Right now all contiguous calls to asm.js within a single module get summarized as a single entry but we're now getting requests for per-function profile info. My initial inclination is to the pseudo-stack as this slows down the code and requires recompilation. Instead, I was thinking of chaning the profiler to do exact stack-walking like one might do for C++ by maintaining a [pc -> frame-offset] mapping in the AsmJSModule. (Calls into and out of asm.js would still maintain a single per-activation entry on the SPS stack that delimited the precise stack range.) This would mean a new SPS frame format which in theory Ion could also use in the future.

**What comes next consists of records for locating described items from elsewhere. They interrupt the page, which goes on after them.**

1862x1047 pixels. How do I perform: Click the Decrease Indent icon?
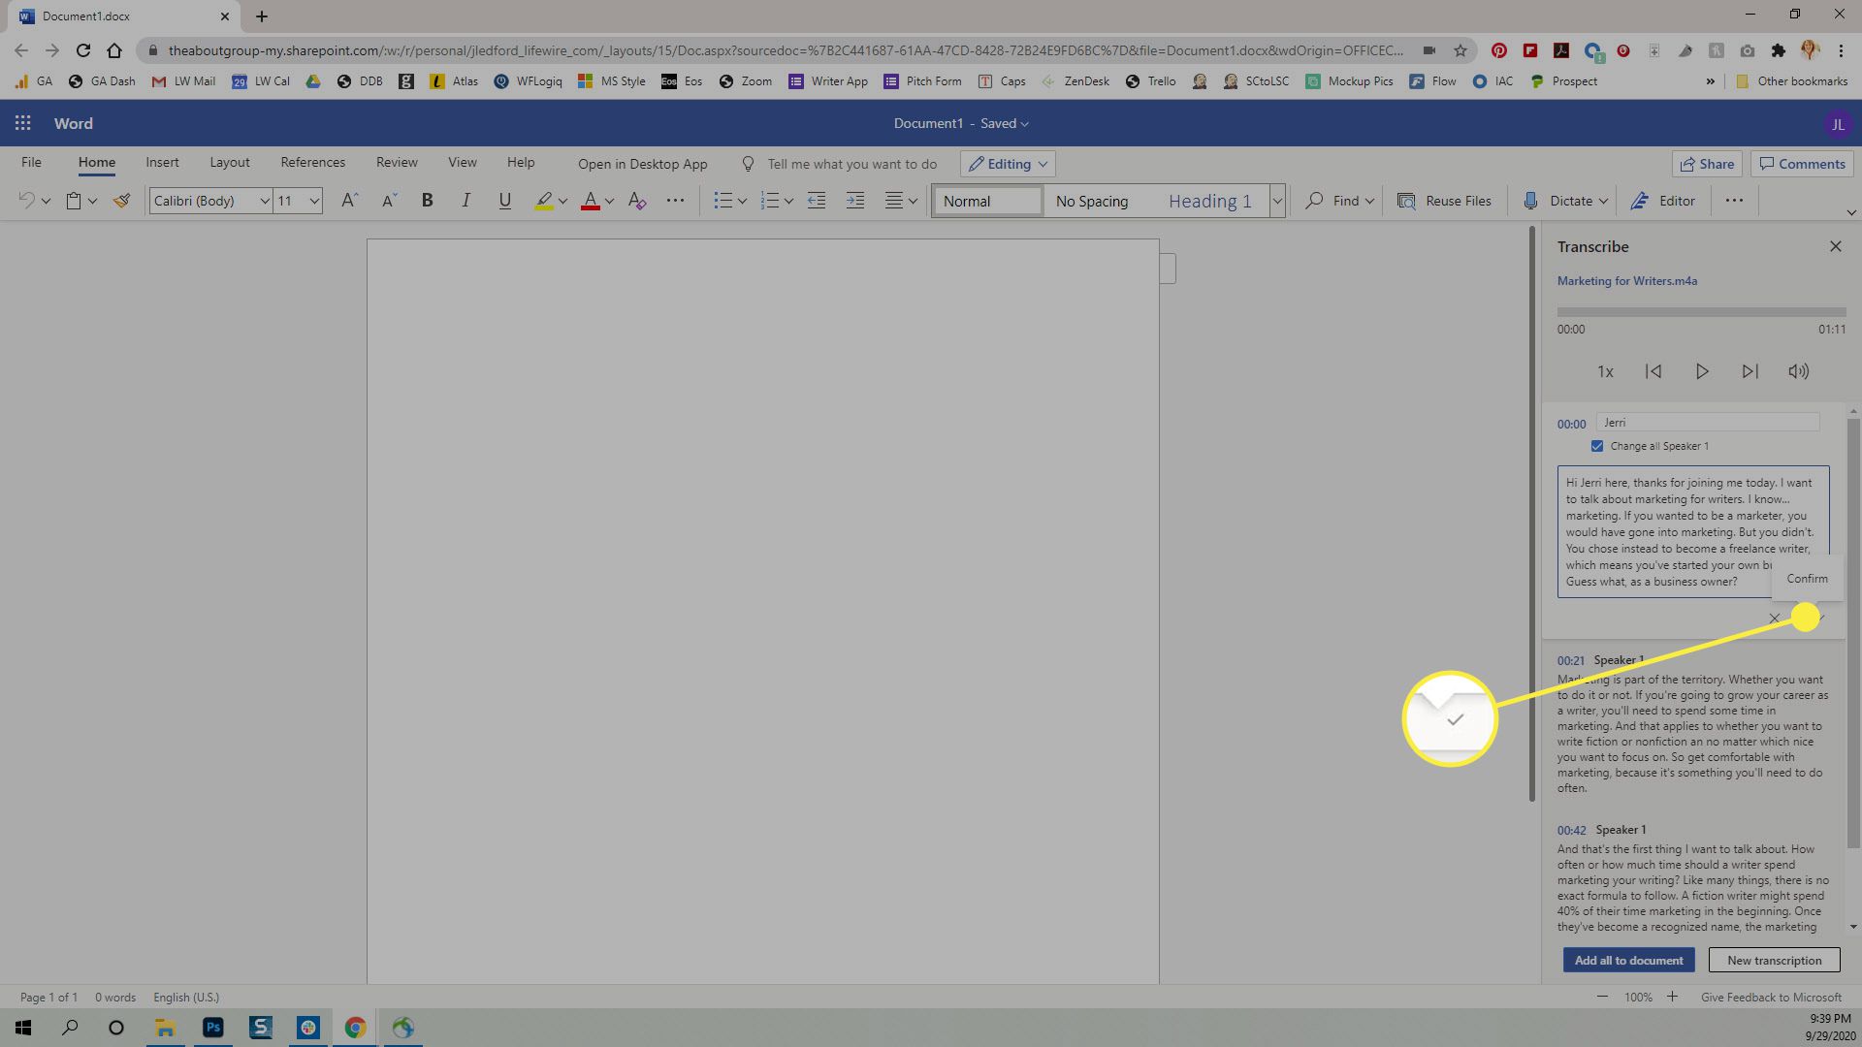[x=816, y=201]
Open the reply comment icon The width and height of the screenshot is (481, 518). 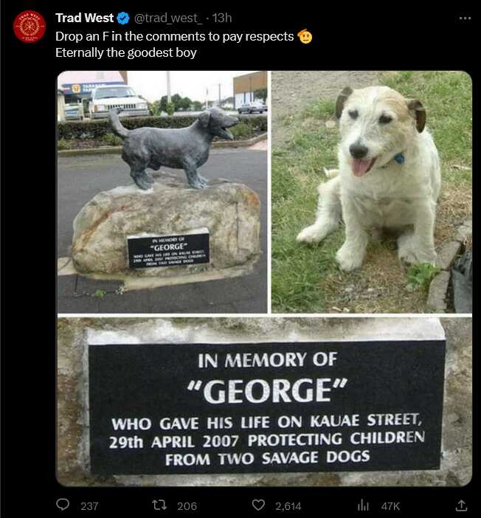click(x=63, y=505)
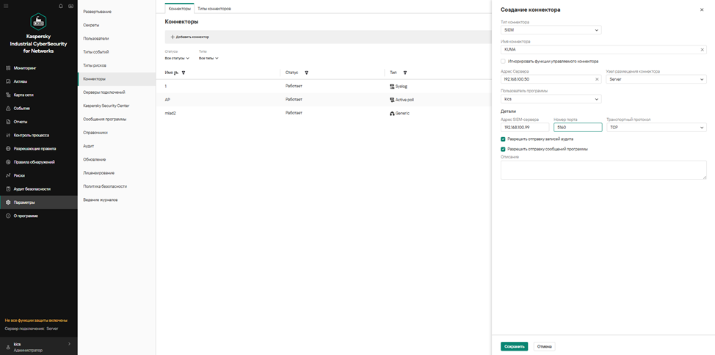Open the Карта сети sidebar item
Viewport: 715px width, 355px height.
tap(23, 95)
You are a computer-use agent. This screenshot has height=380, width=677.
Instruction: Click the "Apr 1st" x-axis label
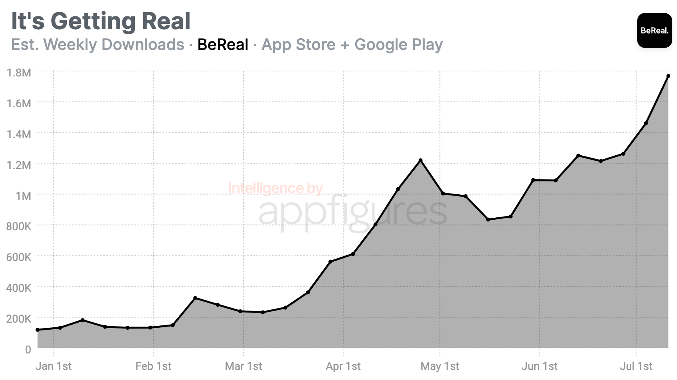coord(343,366)
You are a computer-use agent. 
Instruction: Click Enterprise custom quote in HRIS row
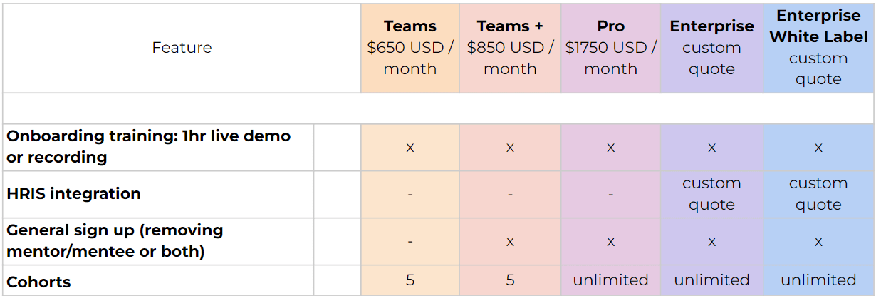(x=711, y=194)
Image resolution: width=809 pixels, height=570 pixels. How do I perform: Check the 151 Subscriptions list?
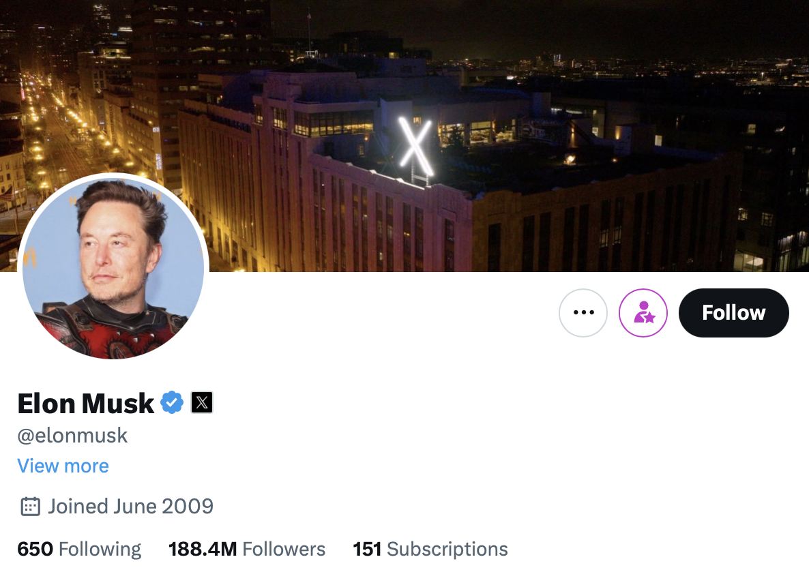(430, 548)
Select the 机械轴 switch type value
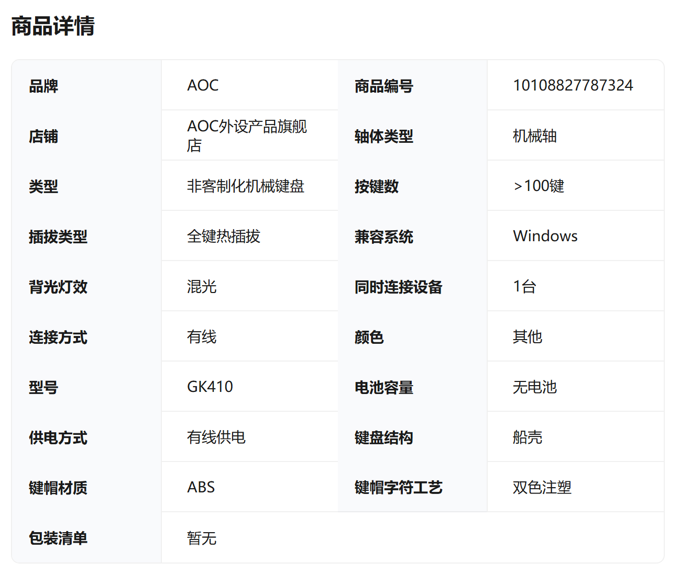Screen dimensions: 680x585 click(x=534, y=136)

Ideally if asm.js can follow the ABI of the platform then we only need to provide an internal addr2line like function. The only tricky thing would be that would need an addr2line like function for asm.js code that has since be discard (say you profile, close a tab and want to dump the profile and then need to call addr2line). I could provide a callback when it's safe to expire a section of addr2line mappings. This route would mean that asm.js plays better with any profiler and debugger (although likely symbolication may still be busted for them). We could also make your approach work too.
If we were able to make asm.js play better with ordinary profilers/debuggers, that would be ideal but given that those tools will be looking for symbol information in a section of the executable (or in a side pdb), I don't see how that would work with dynamic codegen (unless the existing standard had some hooks we could abuse). Without the advantage of making existing tools work, I'd rather avoid the per-platform work required. Also, iirc, the C++ profiler is not exact so random stuff on the stack can be interpreted as a return address. It'd be nice if the asm.js profile info was exact.
(In reply to Luke Wagner [:luke] from comment #2) > Also, iirc, the C++ profiler is not exact so random stuff on the stack can > be interpreted as a return address. It'd be nice if the asm.js profile info > was exact. Would be nice if you filed a bug for those. You may be talking about JIT frames that we don't filter out.
(In reply to Benoit Girard (:BenWa) from comment #3) What I'm talking about is that, last I was told (by you, I think), the C++ stack walker doesn't use EH or other stack-frame-size info to walk the stack but, rather, it looks at every word (that is not marked as part of the JS stack), looks it up (presumably using addr2line) and if there is a hit, puts that in the callstack. Is that correct?
(In reply to Luke Wagner [:luke] from comment #4) > (In reply to Benoit Girard (:BenWa) from comment #3) > What I'm talking about is that, last I was told (by you, I think), the C++ > stack walker doesn't use EH or other stack-frame-size info to walk the stack > but, rather, it looks at every word (that is not marked as part of the JS > stack), looks it up (presumably using addr2line) and if there is a hit, puts > that in the callstack. Is that correct? This is called 'stack-scanning'. We tried building this a long time ago but it *horrible*. We would look for addresses in the stack that point to code section where it was a call site. This doesn't work at all because a function would return leaving it's returning information on the stack. Then something else would later increment the stack pointer to include the old return address but not re-initialize that data. So we frequently found stale return addresses on the stack making stack scanning not viable. We instead use either a system unwinder (windows), a custom frame pointer unwinder (mac) or a custom EHABI unwinder (mobile).
Ok, I guess bug 875131 really confused me on what you said SPS was doing and what you said didn't work. Still, it seems easier to just have a new SPS frame type that claims a region of the stack which can then be unwound using basic stack-frame size info stord in the AsmJSModule.
Possibly related: There exists bug 914561, for saving the register info when entering JITcode and storing the address of that frame in the SPS stack, so that when the native unwinder runs into JITcode (or, as a special case, if the sample occurs there) and fails, we can skip over the JS part of the stack and restart from the saved state. In particular, when I talked with :nbp and :djvj about this at a work week last year, we came to the conclusion that trying to generate unwind info wouldn't be practical for Ion, because (I'm told) it emits a lot of push/pop-equivalents instead of preallocating the space when entering the function (or, if the frame truly needs to be variable-sized, using a frame pointer as GCC does for VLAs/alloca), and each one would have to start a separate "function" for EH. But it sounds like that's not the case for Odin.
It's also the case for Odin that we have to handle push/pop during the frame (either from the regalloc or as part of the call sequence). My rough plan is to instrument the MacroAssembler to record these ranges and build a big sorted list so that once can map pc -> stack-size. This could be used to work for general Ion, but the problem is that the [pc -> stack-size] map would be for the whole IonRuntime (or Zone or Compartment) and constantly updated, presenting possible (but solvable) race condition.
This bug has gone stale. asm.js profiling support will draft off of the more general Ion profiler work in bug 994136 and dependents.